Mogłoby się wydawać, zmiany dotyczące produktów obecnych w ofercie nie są aż tak duże. Kiedy jednak posłuchamy starszych i nowszych wersji szybko dojdziemy do wniosku, że to jednak odmienne urządzenia. Oczywistą zmianą jest projekt plastyczny, ale to on „ustawia” odbiór tych urządzeń. Obudowy mają bardzo dobre proporcje oraz kształty i dostępne są w siedmiu atrakcyjnych kolorach; urządzenia w teście – przedwzmacniacz Sagita i wzmacniacz mocy Titania Power – miały wspaniały kolor o firmowej nazwie Evergreen. Góra, tył oraz puszki transformatorów w każdej z wersji są matowoczarne.

Choć już o tym pisaliśmy przy okazji testu wzmacniacza Silver Luna Evolution, przypomnijmy, że za projekt odpowiedzialni byli Tomasz Pydo, Katarzyna Borkowska, Jacek Nosiła i Jan Wilczak. Osobne ekipy przygotowały katalog i współpracowały przy projekcie technicznym. Nowe jest również logo, które wyszło spod ręki Dominiki Wysogląd. Jak mówiłem, to złożona, kompleksowa praca, która przyniosła wspaniały efekt. Jak czytamy, zespół bazował na wcześniejszym projekcie, który wydał im się „interesujący ze względu na swój minimalizm”. Ważne było również to, że założyli, iż lampy powinny pozostać wyeksponowane, ponieważ to jedna z przyczyn, dla których lubimy tego typu konstrukcje.

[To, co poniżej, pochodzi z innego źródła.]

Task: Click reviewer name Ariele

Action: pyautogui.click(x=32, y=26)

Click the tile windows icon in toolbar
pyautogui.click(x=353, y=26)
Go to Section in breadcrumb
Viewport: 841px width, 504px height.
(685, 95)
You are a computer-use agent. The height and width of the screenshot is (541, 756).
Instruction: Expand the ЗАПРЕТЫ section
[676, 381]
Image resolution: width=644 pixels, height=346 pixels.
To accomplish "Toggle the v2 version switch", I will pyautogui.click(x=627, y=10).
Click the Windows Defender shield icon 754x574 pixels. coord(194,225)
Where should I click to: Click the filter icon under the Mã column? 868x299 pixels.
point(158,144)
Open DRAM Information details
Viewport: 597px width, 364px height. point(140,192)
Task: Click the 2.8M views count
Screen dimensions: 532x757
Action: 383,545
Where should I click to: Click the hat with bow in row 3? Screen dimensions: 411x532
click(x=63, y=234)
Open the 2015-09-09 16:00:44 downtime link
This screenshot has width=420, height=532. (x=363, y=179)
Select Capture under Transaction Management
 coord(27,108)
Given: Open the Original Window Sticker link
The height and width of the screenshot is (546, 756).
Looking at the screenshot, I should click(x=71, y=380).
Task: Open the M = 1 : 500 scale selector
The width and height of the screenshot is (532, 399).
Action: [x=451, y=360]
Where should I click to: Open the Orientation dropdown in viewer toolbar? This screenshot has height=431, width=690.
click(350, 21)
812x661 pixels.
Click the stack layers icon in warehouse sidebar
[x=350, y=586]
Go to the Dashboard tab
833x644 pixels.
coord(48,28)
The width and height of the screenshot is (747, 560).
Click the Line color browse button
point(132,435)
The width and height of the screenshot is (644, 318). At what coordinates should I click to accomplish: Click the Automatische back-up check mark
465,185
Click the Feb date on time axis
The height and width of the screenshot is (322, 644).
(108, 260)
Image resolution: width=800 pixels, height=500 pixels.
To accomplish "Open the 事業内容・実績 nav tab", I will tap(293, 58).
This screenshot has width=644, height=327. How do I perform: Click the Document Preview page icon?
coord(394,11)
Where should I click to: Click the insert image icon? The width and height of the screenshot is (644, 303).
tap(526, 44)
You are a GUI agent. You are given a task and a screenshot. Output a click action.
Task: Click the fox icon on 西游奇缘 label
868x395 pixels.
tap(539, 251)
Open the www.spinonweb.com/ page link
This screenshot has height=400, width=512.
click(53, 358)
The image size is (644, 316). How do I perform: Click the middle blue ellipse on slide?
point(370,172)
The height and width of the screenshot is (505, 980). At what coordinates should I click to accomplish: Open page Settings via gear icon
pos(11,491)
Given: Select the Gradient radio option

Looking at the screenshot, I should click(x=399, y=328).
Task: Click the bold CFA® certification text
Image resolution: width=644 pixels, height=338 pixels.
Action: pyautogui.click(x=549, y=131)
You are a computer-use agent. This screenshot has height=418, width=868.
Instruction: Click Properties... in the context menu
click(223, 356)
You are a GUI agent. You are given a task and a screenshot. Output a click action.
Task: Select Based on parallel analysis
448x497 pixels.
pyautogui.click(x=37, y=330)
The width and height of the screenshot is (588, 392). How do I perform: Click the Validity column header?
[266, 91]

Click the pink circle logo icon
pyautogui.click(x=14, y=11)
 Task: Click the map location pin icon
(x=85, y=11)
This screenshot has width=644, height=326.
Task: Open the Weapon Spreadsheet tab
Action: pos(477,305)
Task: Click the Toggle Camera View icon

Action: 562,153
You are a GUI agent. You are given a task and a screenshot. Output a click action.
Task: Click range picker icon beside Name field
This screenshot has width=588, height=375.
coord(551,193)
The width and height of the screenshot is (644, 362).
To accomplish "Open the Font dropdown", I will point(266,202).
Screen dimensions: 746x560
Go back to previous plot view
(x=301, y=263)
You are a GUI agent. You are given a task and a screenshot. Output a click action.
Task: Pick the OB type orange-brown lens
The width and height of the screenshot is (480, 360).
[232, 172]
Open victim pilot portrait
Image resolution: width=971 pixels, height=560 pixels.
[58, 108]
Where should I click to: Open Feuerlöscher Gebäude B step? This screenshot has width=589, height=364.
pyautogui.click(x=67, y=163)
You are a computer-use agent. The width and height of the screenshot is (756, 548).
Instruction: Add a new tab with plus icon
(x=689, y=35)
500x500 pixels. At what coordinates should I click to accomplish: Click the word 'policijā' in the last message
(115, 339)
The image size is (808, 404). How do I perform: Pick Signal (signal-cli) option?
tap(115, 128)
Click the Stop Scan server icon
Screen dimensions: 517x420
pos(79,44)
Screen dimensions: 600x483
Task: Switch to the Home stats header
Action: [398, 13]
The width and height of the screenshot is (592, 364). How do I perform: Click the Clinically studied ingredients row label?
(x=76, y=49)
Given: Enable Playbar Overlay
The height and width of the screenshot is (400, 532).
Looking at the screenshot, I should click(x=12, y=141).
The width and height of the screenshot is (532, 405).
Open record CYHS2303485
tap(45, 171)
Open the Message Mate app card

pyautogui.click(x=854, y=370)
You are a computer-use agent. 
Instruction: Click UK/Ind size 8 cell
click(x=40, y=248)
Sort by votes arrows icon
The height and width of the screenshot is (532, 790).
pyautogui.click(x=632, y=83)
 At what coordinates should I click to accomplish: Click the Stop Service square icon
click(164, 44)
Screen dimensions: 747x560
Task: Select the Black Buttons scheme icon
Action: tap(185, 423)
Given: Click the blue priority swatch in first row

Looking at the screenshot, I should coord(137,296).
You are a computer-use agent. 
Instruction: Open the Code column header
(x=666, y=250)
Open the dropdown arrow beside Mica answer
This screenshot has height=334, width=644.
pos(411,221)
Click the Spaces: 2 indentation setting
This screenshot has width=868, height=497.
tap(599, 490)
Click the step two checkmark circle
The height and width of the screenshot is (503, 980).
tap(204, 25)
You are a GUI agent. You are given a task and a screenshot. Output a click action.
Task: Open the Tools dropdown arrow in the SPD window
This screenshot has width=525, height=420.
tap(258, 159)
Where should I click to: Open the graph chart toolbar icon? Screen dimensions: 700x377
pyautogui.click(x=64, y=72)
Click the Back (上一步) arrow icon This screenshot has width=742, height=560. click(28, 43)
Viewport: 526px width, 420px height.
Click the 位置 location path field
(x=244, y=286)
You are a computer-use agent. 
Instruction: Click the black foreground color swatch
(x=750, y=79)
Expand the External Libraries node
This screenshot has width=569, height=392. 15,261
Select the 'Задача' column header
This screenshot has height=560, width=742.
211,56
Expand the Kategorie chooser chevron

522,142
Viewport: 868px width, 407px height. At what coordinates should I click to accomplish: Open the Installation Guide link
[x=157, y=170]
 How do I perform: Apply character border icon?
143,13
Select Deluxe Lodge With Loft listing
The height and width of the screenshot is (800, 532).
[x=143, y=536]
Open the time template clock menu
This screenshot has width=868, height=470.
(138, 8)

W serii Evolution znajdziemy pięć lampowych wzmacniaczy zintegrowanych, modele Silver Luna, Titania, Mira Ceti 300B, Mira Ceti 2A3, Lybra 300B, a także końcówkę mocy Titania Power Amplifier i monobloki Mira Ceti 300B Mono Power Amplifier. Jest również model Sagita Evo, który jest przedwzmacniaczem liniowym, z tym, że opartym na tranzystorach. Dla fanów czarnej płyty w lini Evolution powstały trzy przedwzmacniacze gramofonowe – Gaia Mini, Gaia oraz Gratia. I jest również wzmacniacz słuchawkowy Fezz Omega Lupi.

Sagita Evolution

PRZEDWZMACNIACZ SAGITA przyciąga wzrok nie tylko pięknym kolorem, ale i ładnym kształtem gałek. Niby coś podobnego już gdzieś widzieliśmy, ale akurat to połączenie wydaje się świeże i jest bardzo atrakcyjne. Sagita jest przedwzmacniaczem półprzewodnikowym. Maciek Lachowski, jeden z szefów firmy, zapytany o to przeze mnie przy okazji testu jego pierwszej wersji mówił:

Czym byłyby (…) końcówki mocy bez solidnego przedwzmacniacza? Właśnie dlatego powstała Sagita. I w dodatku do tego wcale nie jest to urządzenie lampowe. Można by zapytać, właściwie dlaczego nie? Nasza odpowiedź brzmi następująco: dlatego, że to jest najlepszy przedwzmacniacz liniowy, jaki kiedykolwiek zbudowaliśmy, a prototypów mamy już za sobą wiele.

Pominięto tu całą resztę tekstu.